## WHAT THE TASK ASKS
Reproduce the following listing line for line, without any pictures.

## Target position records
---*---

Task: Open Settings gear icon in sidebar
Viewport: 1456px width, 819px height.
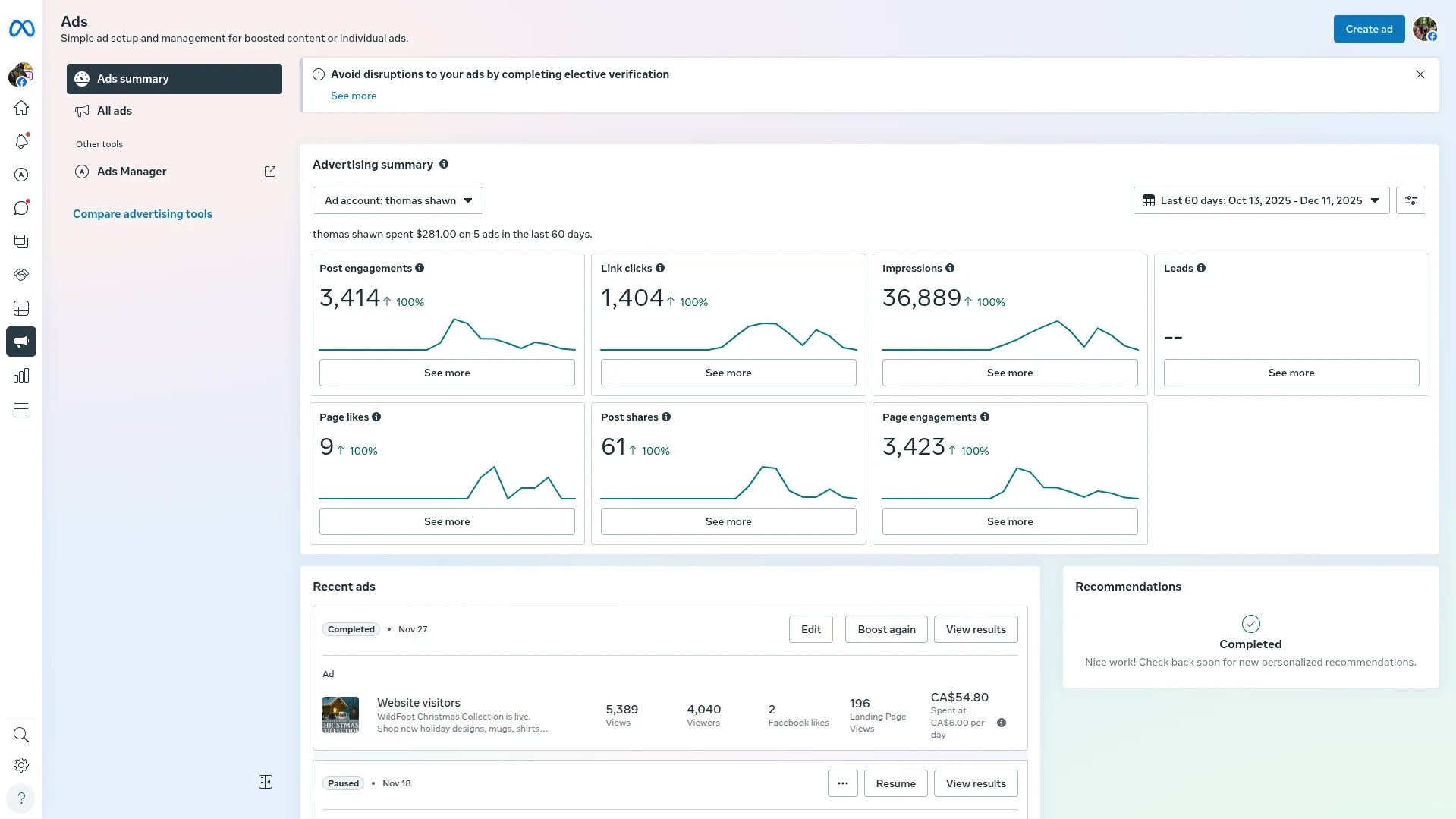Action: [21, 765]
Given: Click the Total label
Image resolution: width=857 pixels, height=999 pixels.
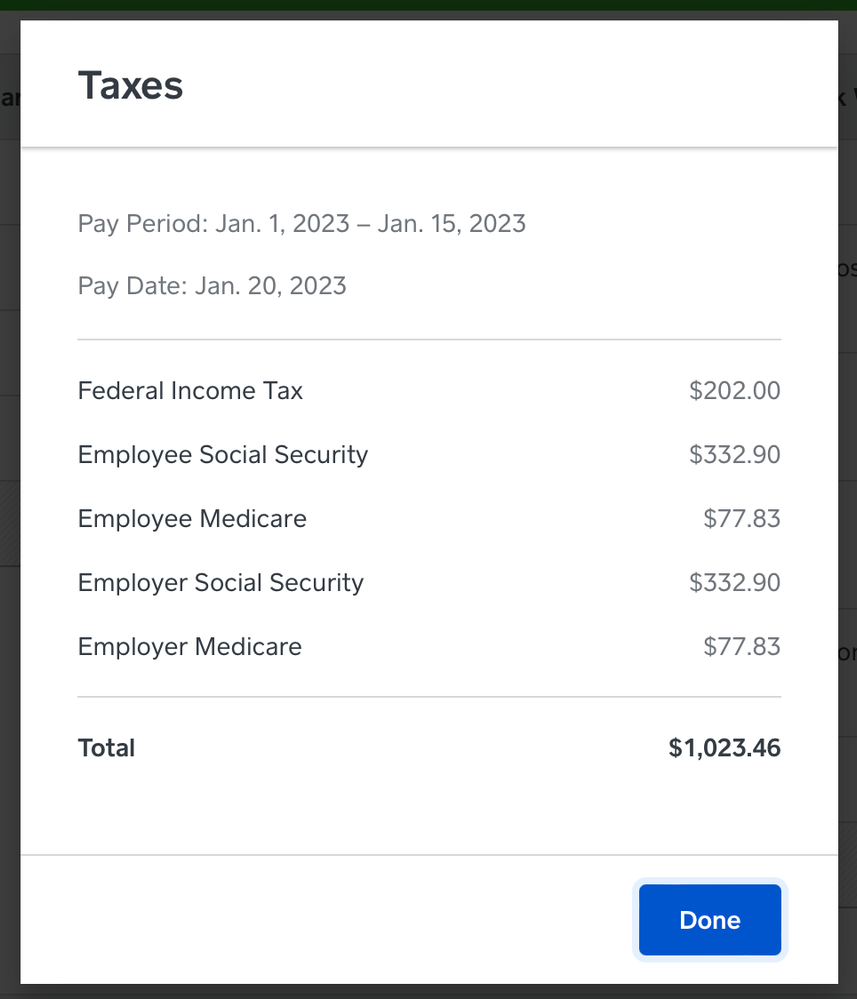Looking at the screenshot, I should (106, 748).
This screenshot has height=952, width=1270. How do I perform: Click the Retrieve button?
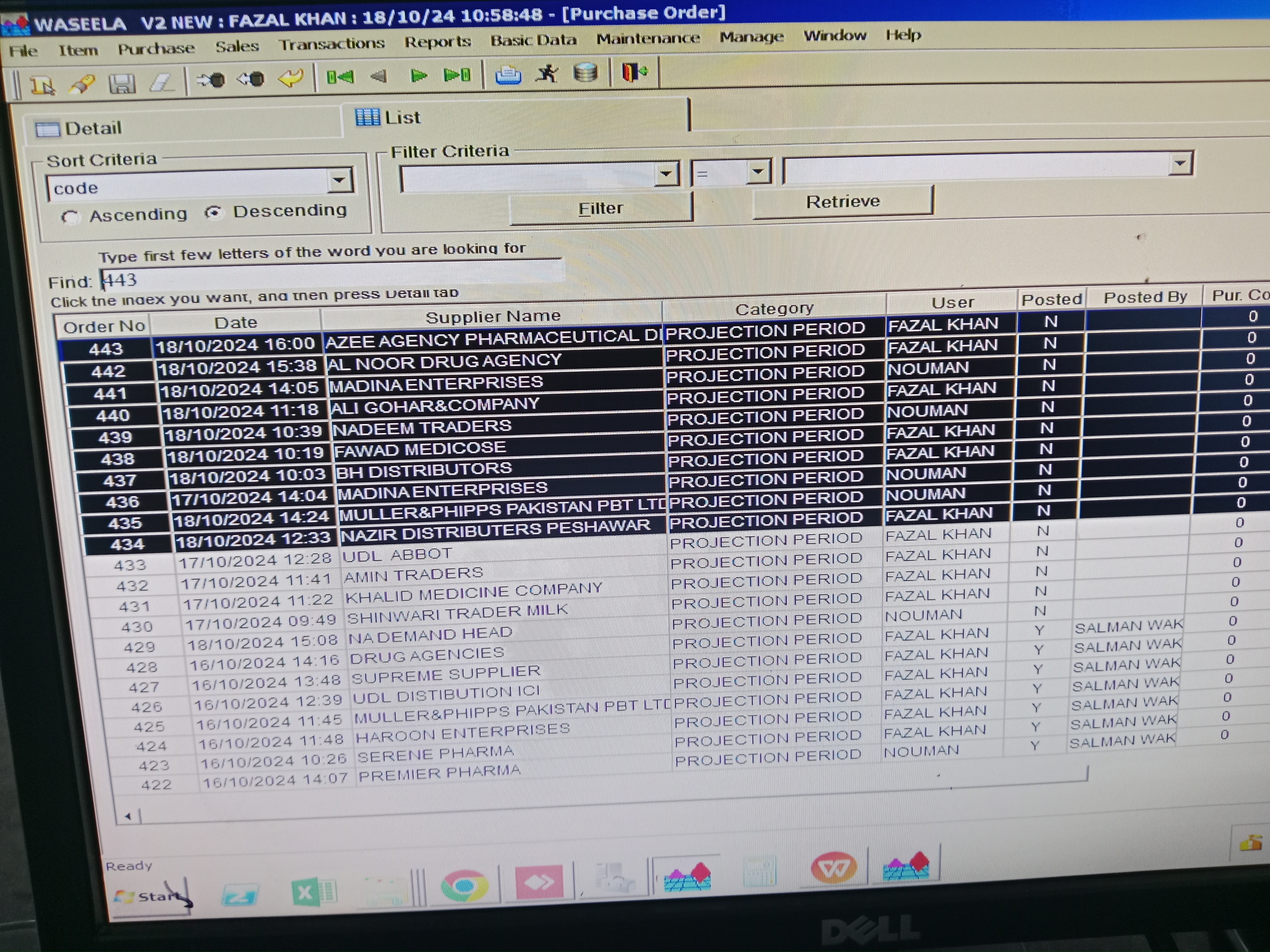coord(842,201)
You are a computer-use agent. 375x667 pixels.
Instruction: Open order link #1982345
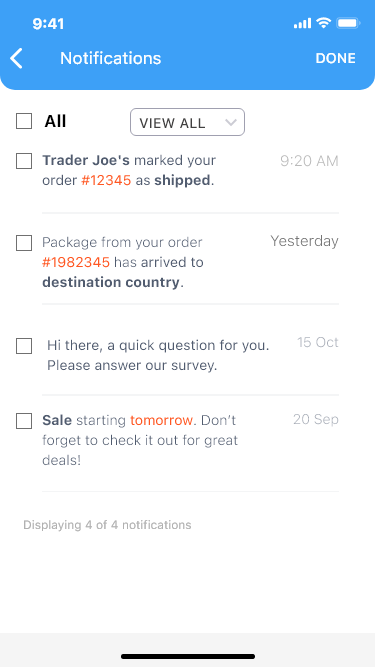click(x=76, y=262)
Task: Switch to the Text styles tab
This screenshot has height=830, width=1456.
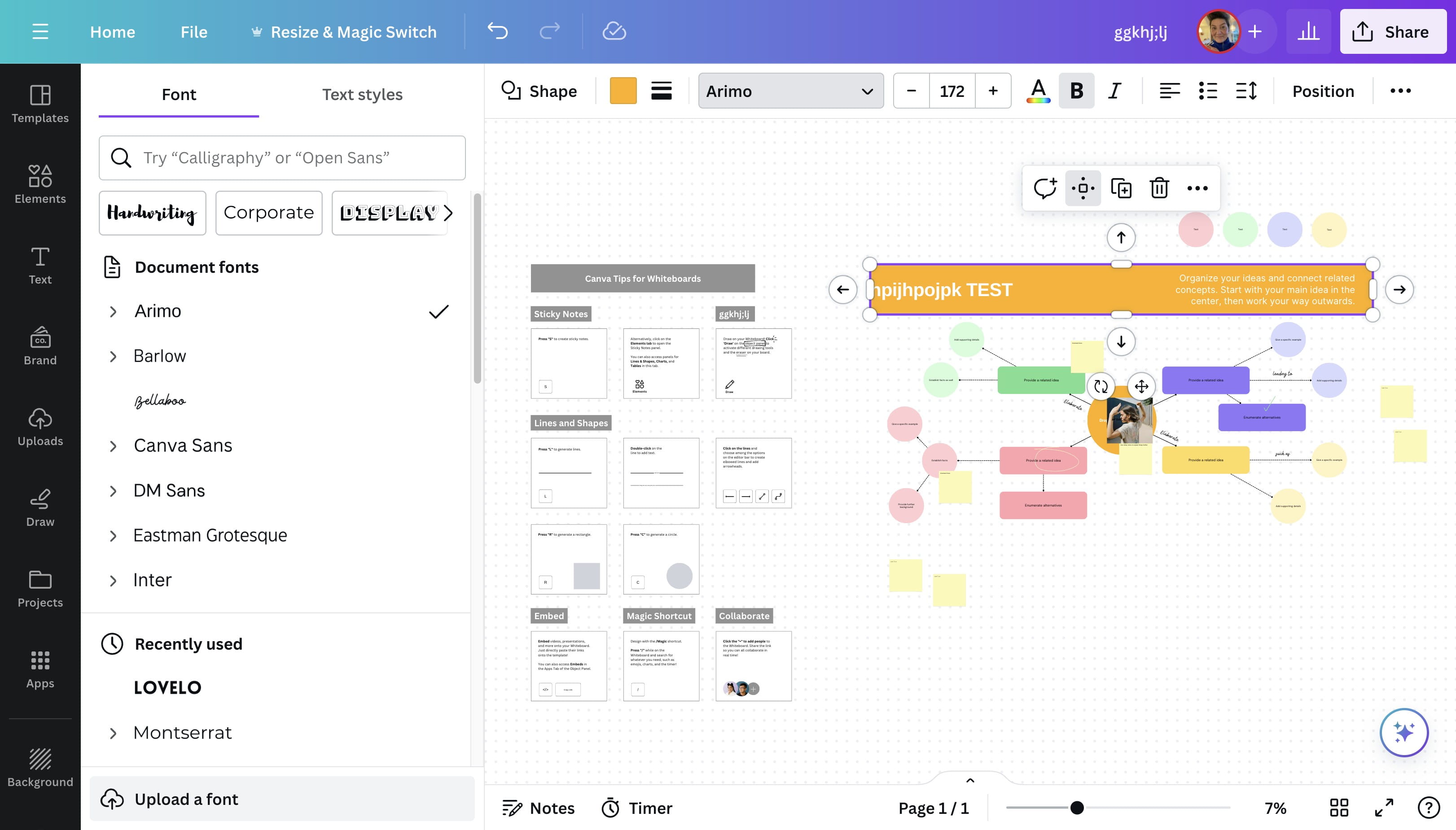Action: (x=362, y=95)
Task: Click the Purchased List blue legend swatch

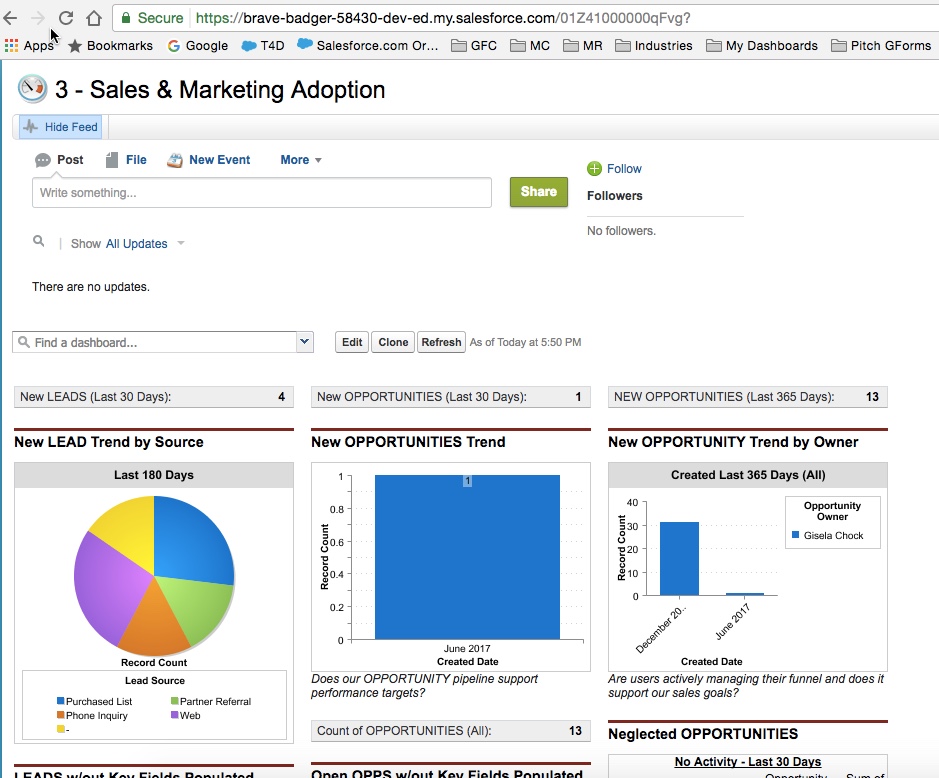Action: (61, 702)
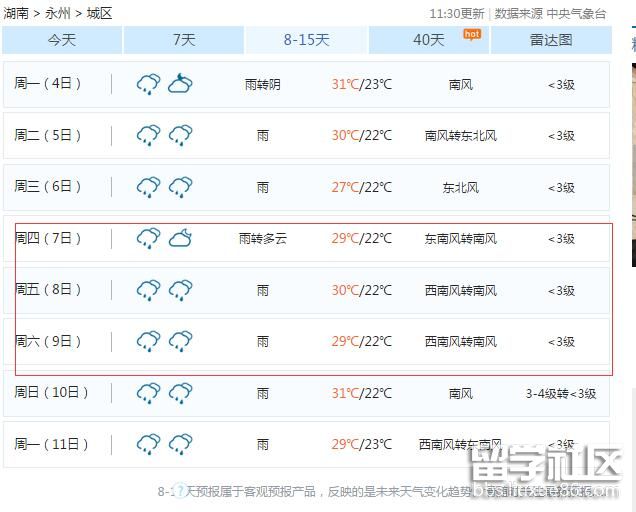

---*---

## EXERCISE RESULT
Task: Open Settings gear icon in sidebar
Viewport: 1456px width, 819px height.
Action: [21, 765]
Given: Click the Total label
Image resolution: width=857 pixels, height=999 pixels.
Looking at the screenshot, I should (106, 748).
This screenshot has height=952, width=1270. How do I perform: Click the Retrieve button?
coord(842,201)
You are a computer-use agent. 375x667 pixels.
Instruction: Open order link #1982345
click(x=76, y=262)
Task: Switch to the Text styles tab
This screenshot has height=830, width=1456.
Action: (x=362, y=95)
Task: Click the Purchased List blue legend swatch

Action: (61, 702)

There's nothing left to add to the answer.